A Question of Rights
Mandatory Celibacy: Communion on the End of a Stick
By James E. Biechler
A lot has been written and said about celibacy in the past few years. I know many Catholics have already made up their minds about it, just as they have about birth control--they cannot understand the fuss, and if a bishop sent them a married priest tomorrow they would have no problem with that. Then why don't bishops do that? It just doesn't compute.
--G.W.H., Madison, WI
I'm not surprised that a reader of ARCC Light would hold that position. I only wish everyone would be as understanding. For many Catholics, especially those who have taken seriously the biblical teaching about the holiness of marriage, a married pastor would be as acceptable as an unmarried one. For them a pastor's value is measured in terms of charity and service.
But in that same parish there most likely are people who feel that an unmarried priest is "holier" than a married one. This is because they perceive that the unmarried priest is "chaste" and "pure." That's what they have learned and have absorbed from childhood. It is not so much a matter of knowledge as it is of feeling and perception. By now it is "reality" itself.
When Roberto De Nobili went to India in 1604 he had to convince his Hindu brahmin hearers that he was not an unclean "parangi" (European). He adopted as many brahmanical customs as he found compatible with Christianity. In order to maintain brahmanical purity he gave communion to the lower castes on the end of a stick so that he would not be contaminated by closer proximity to them.
The term "caste" comes to us from the Portuguese and is etymologically related to the Latin term "casta" (chaste, pure). The Hindu caste system is an ordered arrangement of "pure" groups which can be maintained only if physical contact with the impure is avoided.I do not wish to exaggerate but in a real sense mandatory celibacy a simple matter of the pure vs. the impure. You don't have to read much church literature on celibacy to discover that it's really about "purity." That means that the non-celibate is, by comparison, less pure, if not impure. The bottom line is that mandatory celibacy sets up a kind of caste system and those on the other side of the purity fence must be satisfied with the equivalent of communion on the end of a stick.

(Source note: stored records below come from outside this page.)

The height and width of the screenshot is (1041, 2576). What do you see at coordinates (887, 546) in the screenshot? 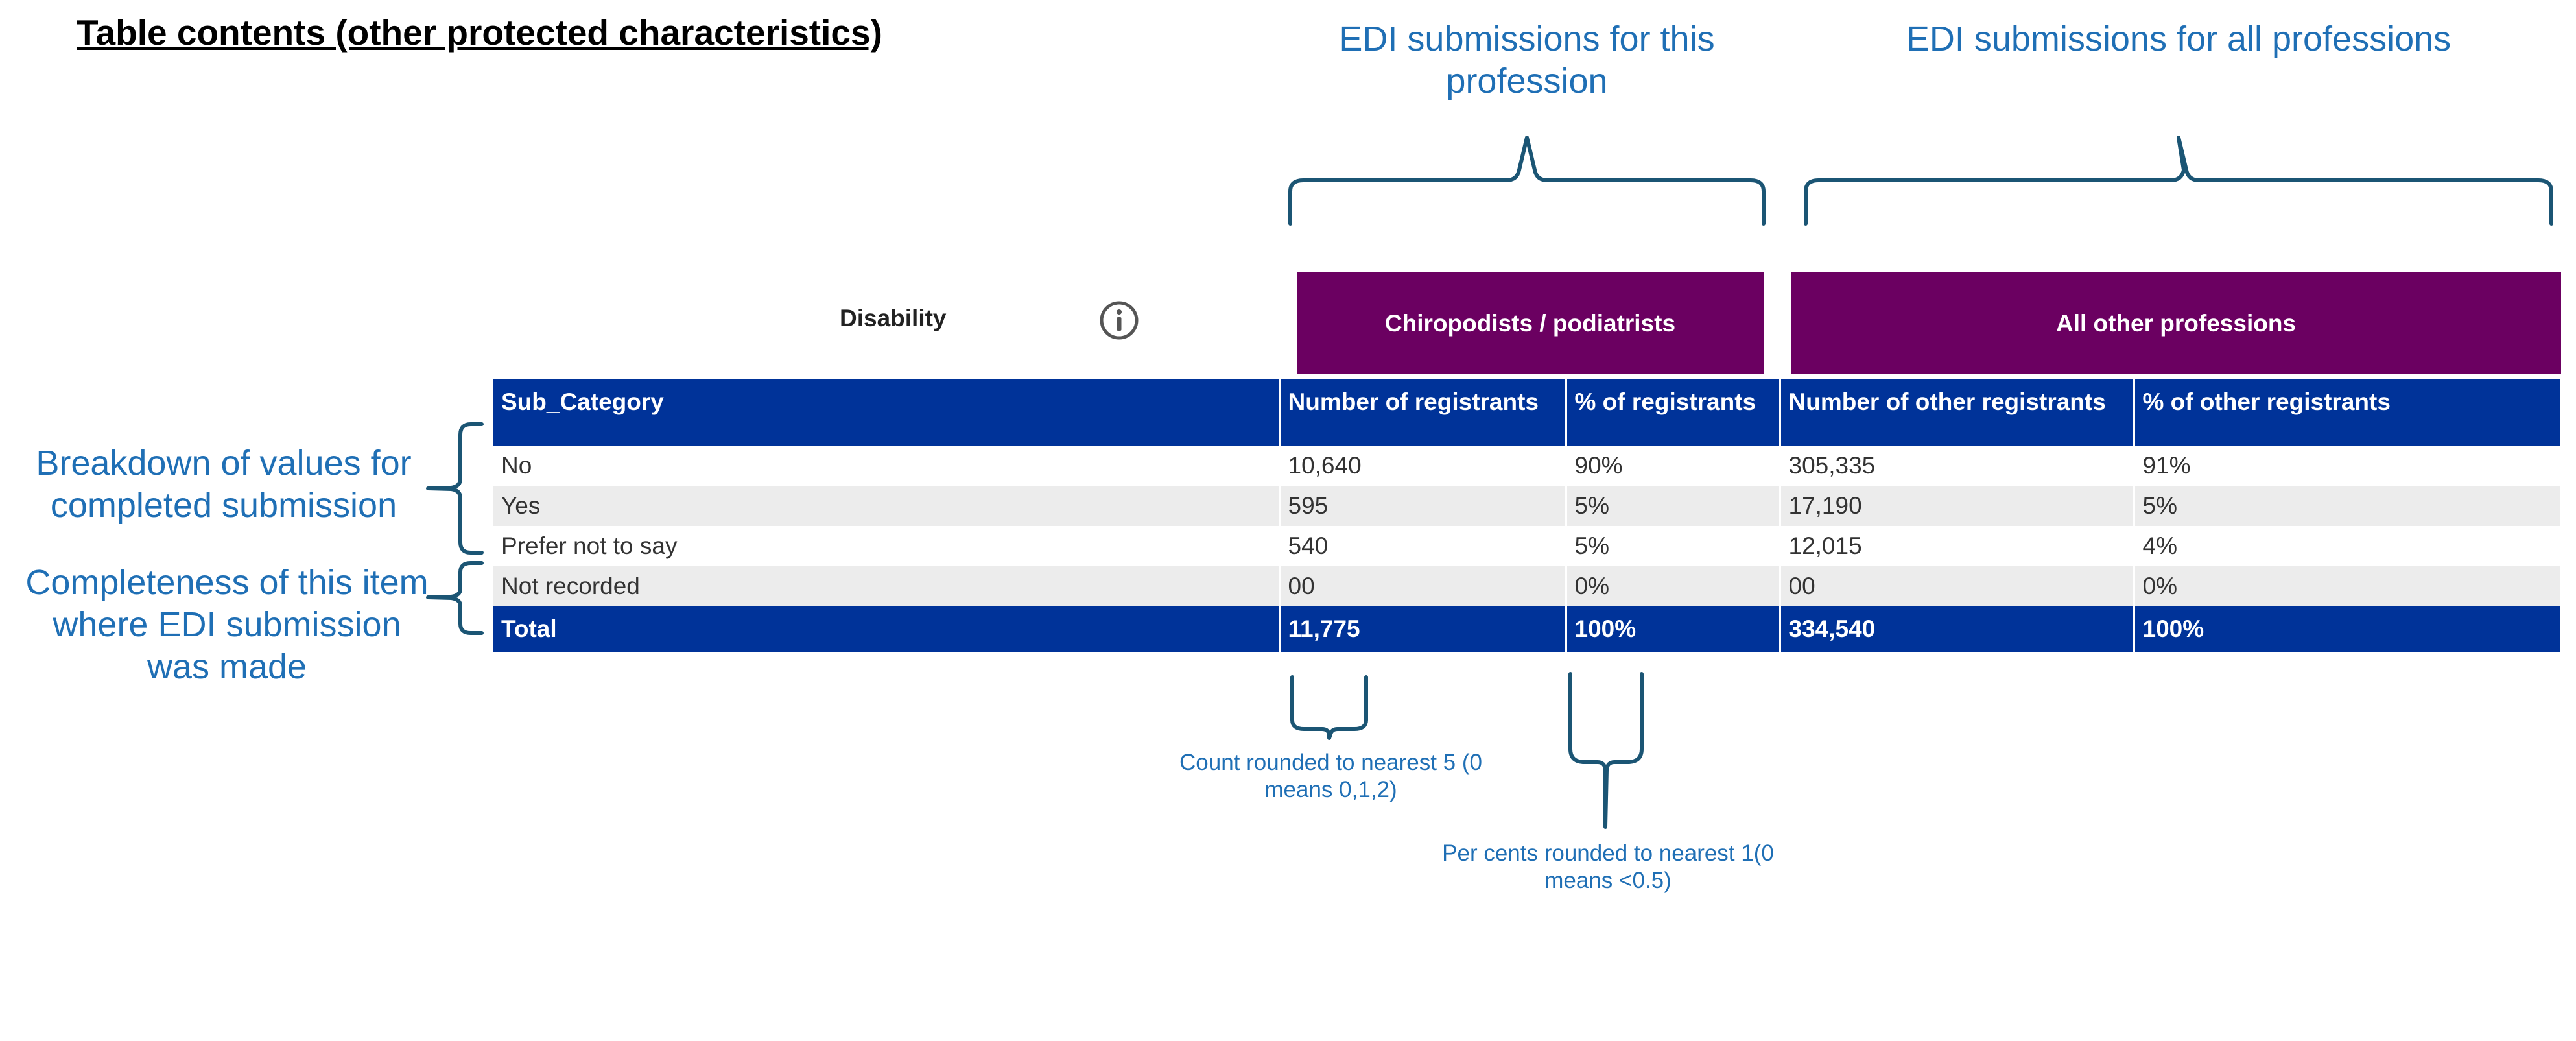
I see `table-cell: Prefer not to say` at bounding box center [887, 546].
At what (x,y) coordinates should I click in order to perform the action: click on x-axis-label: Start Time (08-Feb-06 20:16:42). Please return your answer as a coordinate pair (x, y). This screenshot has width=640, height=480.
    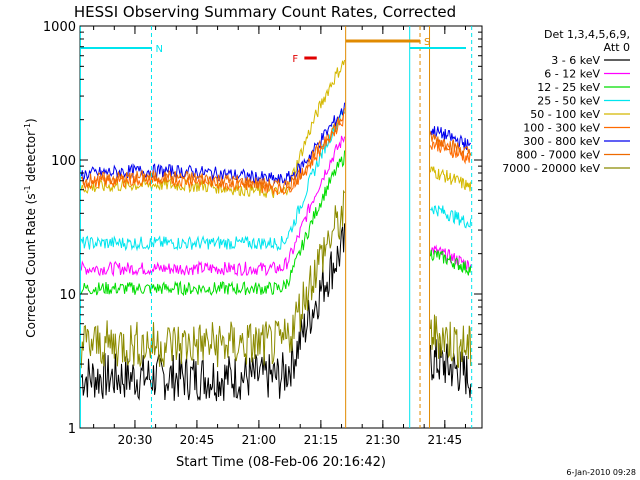
    Looking at the image, I should click on (281, 462).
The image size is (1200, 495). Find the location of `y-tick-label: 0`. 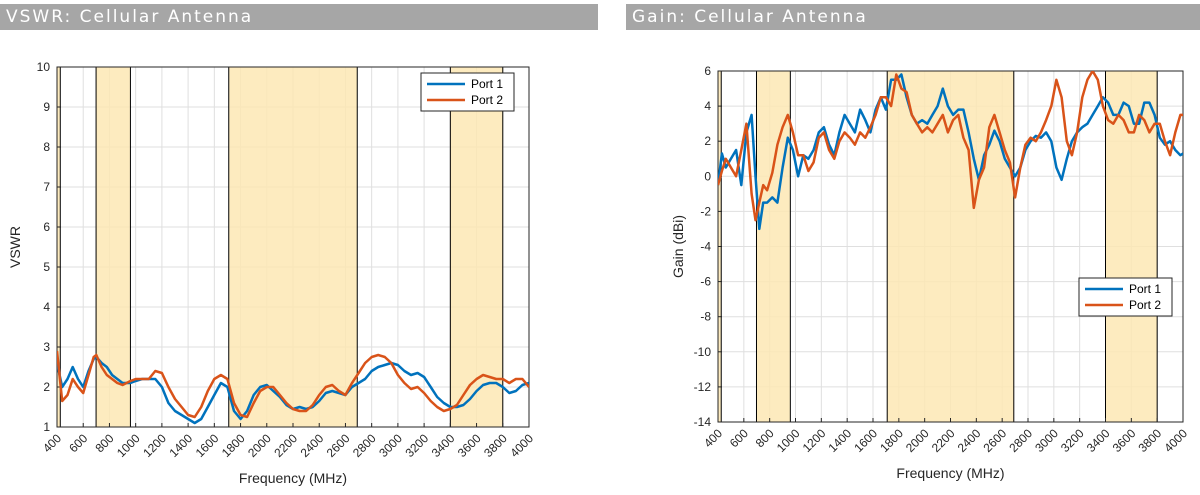

y-tick-label: 0 is located at coordinates (708, 176).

Let me make it even stronger. One of the worst aspects of mandatory celibacy is that it limits full Eucharistic communion. Notice I said "mandatory" celibacy. The adjective is crucial. That's what makes it a "caste" reality.
Now you and I know that Eucharistic communion cannot abide barriers. "Communion" and "exclusion" are diametric opposites. Mandatory celibacy sets up an exclusionary fence which the priest cannot cross. Again, it's the ritual equivalent of communion on the end of a stick. It's Eucharistic apartheid.
No one is opposed to celibacy. That can be as beautiful a way of life as marriage. It's the legally imposed, mandated character of celibacy which gets in the way of full communion.
The essence of mandatory celibacy lies in its exclusion of women. By now you may also have concluded that mandatory celibacy's exclusion of women also requires their exclusion from presiding at the Eucharist. Mandatory celibacy IS the exclusion of women. Eucharistic apartheid must be thorough!
You may find this a bit strong and you probably didn't bargain for this kind of argument when you submitted your question. But I would like to go even further and suggest that it may well be this Eucharistic apartheid which is the unconscious root of young people's reluctance to enter the priesthood. Who can blame them?
Dr. Biechler, an emeritus professor of religion, is a member of ARCC's board of directors. He also holds a licentiate in canon law and is a longtime member of the Canon Law Society of America.